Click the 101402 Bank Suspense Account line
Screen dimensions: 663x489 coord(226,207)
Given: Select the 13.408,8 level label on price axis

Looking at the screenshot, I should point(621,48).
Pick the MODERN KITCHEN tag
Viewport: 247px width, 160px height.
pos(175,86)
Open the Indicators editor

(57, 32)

▶ _Exercise goal_: In full and without error, transcribe each of the entries.

▶ _Response to the task_:
Click the 101402 Bank Suspense Account line
Screen dimensions: 663x489 coord(226,207)
Given: Select the 13.408,8 level label on price axis

Looking at the screenshot, I should point(621,48).
Pick the MODERN KITCHEN tag
Viewport: 247px width, 160px height.
pos(175,86)
Open the Indicators editor

(57, 32)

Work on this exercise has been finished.